Beim Krater Kopernikus sind das Zentralgebirge und die terrassierten Wälle sehr schön zu erkennen.

Der Asteroid, der den Krater Plato schuf, durchschlug beim Aufprall die Mondkruste und der Kraterboden wurde durch hochquellende Lava geflutet. Ebenfalls schön sichtbar, wie auf der Ostseite (rechts) die Kraterhänge teilweise abgerutscht sind.

Krater mit Strahlen - Tycho.jpg

Der Aufprall des Asteroiden schleudert Material in alle Richtungen aus dem Krater, dass sich strahlenförmig ablagert. Hier der Krater Tycho mit einem ausgeprägten Strahlesystem.

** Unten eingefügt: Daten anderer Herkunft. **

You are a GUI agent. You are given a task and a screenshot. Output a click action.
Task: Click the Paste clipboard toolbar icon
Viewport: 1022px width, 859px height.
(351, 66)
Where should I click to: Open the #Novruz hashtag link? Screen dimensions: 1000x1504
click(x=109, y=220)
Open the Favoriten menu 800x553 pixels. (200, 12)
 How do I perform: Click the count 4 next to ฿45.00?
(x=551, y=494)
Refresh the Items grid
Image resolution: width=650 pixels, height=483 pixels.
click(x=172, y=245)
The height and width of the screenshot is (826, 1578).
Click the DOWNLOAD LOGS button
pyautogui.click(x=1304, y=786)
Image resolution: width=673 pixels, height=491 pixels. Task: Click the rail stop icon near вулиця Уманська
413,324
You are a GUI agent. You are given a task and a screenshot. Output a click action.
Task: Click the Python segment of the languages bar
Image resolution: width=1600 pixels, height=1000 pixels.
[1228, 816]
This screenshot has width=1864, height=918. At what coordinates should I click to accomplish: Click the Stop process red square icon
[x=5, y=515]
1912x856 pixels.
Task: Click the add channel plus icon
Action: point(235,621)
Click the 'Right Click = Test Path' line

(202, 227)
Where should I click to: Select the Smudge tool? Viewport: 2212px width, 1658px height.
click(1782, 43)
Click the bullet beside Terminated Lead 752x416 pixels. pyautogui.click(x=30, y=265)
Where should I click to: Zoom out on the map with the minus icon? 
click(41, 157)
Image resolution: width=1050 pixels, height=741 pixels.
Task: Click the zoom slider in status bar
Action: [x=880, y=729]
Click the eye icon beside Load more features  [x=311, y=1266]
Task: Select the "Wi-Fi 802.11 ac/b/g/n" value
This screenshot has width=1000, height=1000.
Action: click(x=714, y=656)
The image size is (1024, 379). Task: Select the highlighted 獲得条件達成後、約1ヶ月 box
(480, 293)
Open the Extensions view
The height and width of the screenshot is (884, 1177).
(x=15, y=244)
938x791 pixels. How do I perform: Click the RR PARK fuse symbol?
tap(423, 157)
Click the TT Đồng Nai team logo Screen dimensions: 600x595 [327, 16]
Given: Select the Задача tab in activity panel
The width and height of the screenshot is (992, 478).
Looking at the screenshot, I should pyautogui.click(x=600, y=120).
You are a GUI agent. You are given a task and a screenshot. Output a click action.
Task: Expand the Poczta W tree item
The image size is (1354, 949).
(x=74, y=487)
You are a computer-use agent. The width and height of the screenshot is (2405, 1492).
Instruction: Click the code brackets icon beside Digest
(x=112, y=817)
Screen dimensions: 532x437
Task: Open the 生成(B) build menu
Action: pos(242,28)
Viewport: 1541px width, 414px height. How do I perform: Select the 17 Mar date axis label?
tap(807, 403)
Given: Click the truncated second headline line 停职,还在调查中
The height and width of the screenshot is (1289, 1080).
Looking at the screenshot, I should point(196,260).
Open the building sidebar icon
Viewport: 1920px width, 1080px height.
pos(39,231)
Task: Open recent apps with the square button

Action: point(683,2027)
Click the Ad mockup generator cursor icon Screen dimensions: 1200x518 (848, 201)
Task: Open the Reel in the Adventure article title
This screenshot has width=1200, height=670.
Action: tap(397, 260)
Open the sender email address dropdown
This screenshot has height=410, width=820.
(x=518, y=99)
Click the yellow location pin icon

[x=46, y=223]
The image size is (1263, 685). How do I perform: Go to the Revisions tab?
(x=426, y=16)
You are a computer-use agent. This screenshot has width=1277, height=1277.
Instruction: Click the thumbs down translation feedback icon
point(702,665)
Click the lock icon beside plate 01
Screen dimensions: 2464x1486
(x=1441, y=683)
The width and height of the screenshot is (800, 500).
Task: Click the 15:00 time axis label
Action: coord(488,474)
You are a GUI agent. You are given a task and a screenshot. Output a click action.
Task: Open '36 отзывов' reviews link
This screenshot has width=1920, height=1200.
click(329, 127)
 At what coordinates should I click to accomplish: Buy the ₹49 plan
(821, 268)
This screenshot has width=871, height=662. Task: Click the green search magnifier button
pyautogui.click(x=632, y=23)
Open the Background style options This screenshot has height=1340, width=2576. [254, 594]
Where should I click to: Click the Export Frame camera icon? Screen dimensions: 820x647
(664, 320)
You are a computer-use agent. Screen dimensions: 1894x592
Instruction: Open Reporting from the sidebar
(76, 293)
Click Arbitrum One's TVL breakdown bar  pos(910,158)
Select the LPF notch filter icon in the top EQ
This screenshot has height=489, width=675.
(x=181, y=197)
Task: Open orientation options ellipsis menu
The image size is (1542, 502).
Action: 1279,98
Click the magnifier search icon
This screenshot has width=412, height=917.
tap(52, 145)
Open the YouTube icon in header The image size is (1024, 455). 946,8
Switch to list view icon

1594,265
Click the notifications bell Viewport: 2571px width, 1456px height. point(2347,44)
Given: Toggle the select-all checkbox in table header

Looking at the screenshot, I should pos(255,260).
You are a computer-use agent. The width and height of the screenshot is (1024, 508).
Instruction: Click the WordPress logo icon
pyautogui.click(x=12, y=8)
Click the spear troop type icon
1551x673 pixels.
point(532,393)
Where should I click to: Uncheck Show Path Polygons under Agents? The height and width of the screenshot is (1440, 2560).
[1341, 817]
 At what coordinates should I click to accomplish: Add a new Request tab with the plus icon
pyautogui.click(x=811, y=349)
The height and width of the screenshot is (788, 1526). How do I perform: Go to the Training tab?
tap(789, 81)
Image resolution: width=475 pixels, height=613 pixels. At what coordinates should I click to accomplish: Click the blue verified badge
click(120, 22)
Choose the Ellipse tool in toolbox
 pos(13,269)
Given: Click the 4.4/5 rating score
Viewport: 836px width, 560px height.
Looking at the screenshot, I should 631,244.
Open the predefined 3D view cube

Auf dem Mond gibt es zwar keine Atmosphäre, und damit auch kein Wetter mit Wind und Regen. Dennoch "verwittern" die Formationen mit der Zeit durch den Beschuss durch Mikrometeoriten sowie durch Mondbeben.

Auf diesem Bild sind die drei Mondkrater Theophilus, Cyrillus und Catharina zu sehen (von oben nach unten). Deutlich sind dabei die unterschiedlichen Verwitterungsgrade zu sehen. Beim jüngsten Krater, Theophilus, sind noch viele Feinheiten in den terrassierten Kraterwällen und ein hohes Zentralgebirge zu sehen. Dieses sieht man bei Cyrillus zwar noch, es ist aber schon einiges weniger ausgeprägt und die Terrassen am Ringgebirge sind kaum mehr zu erkennen. Im Krater Catharina ist der Zentralberg schon komplett verschwunden und auch das Ringgebirge selber ist stark abgetragen.